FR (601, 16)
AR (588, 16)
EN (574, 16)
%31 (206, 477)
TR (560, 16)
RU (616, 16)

==

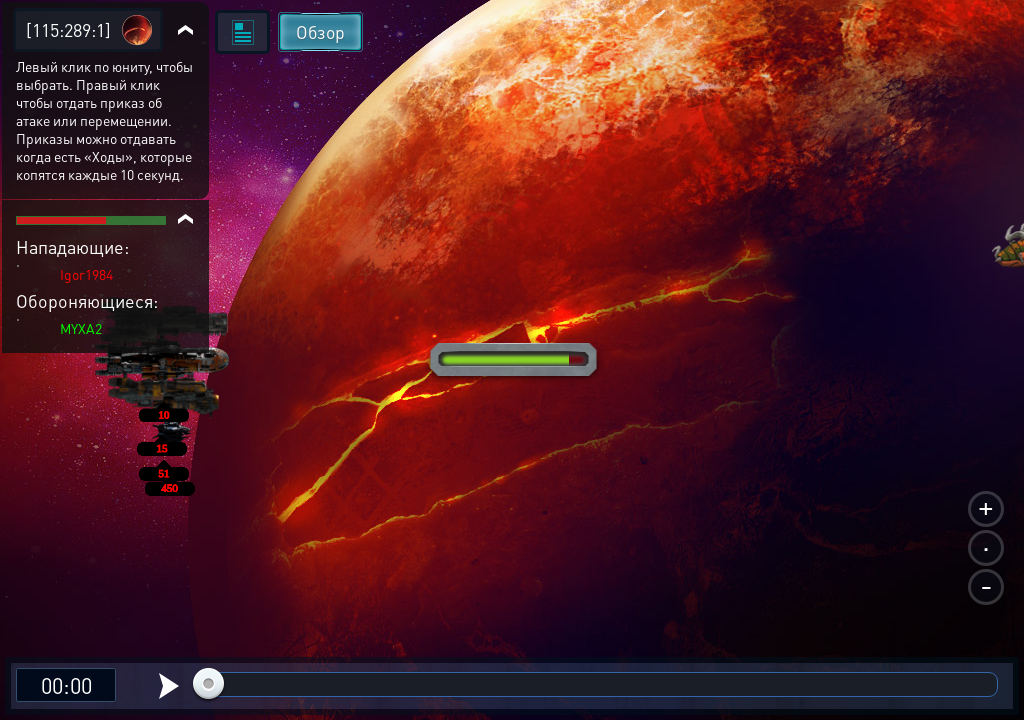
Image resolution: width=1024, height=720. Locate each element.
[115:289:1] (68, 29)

§ **Written request**
Copy the lines word for word, starting with the line containing "Image resolution: width=1024, height=720." and ending after the line containing "[115:289:1] (68, 29)".

§ **Expected output**
Image resolution: width=1024, height=720. Locate each element.
[115:289:1] (68, 29)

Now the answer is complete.